Environmen­tal doc earns double praise from film critics

- CHRIS KNIGHT

The Toronto Film Critics Associatio­n handed out Canada’s richest film prize, the $100,000 Rogers Award for best Canadian film, to directors Jennifer Baichwal, Edward Burtynsky and Nicholas de Pencier on Tuesday night for their film Anthropoce­ne: The Human Epoch.

Anthropoce­ne was also a winner among Vancouver film critics, who chose it as best documentar­y at their awards ceremony held Monday. At the Toronto event, the winners promptly gave the money away.

In an only-in-Canada moment, Baichwal praised the other two nominees (Ava, a first feature by Sadaf Foroughi, and the documentar­y Maison du Bonheur from Sofia Bohdanowic­z) and then announced that she and her co-directors would split the prize money three ways with these deserving, smaller-budget production­s.

Furthermor­e, Anthropoce­ne’s share of the prize would go to the Toronto festival’s Share Her Journey program, which is working to help increase opportunit­ies for women in the film industry. Notably, all three nominated films this year were directed or co-directed by women.

Baichwal is a three-time winner of the Rogers prize.
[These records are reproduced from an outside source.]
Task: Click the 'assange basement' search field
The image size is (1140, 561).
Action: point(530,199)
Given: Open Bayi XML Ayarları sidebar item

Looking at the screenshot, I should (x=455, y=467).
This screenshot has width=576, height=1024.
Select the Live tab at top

She and Burtynsky won in 2013 for their film Watermark, and she was also the recipient in 2006 for Manufactur­ed Landscapes, though the prize that year had no cash value.
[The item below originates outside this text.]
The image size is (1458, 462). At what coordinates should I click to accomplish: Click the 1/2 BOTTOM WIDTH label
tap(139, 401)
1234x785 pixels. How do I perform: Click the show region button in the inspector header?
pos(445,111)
Anthropoce­ne, which included exhibits at the National Gallery and the Art Gallery of Ontario, continues her theme of exploring the way humankind is modifying the planet through large-scale constructi­on.

The Toronto critics’ group also celebrated award winners Tantoo Cardinal, whose body of acting work over more than five decades earned her the Technicolo­r Clyde Gilmour award; writer/director Molly McGlynn, winner of the Stella Artois Jay Scott Prize for an emerging artist; and Morgan Neville, winner of the RBC Allan King Documentar­y Award for his film Won’t You Be My Neighbor, about TV’s Mr. Rogers. The group also named Genevieve Citron the recipient of its first emerging critic award.

The Vancouver Film Critics Circle named the Haida-language drama Edge of the Knife best Canadian feature. It is billed as the first feature-length film made in the endangered Haida language.

Edge of the Knife took four prizes from the ceremony on Monday, including best director and best B.C. film.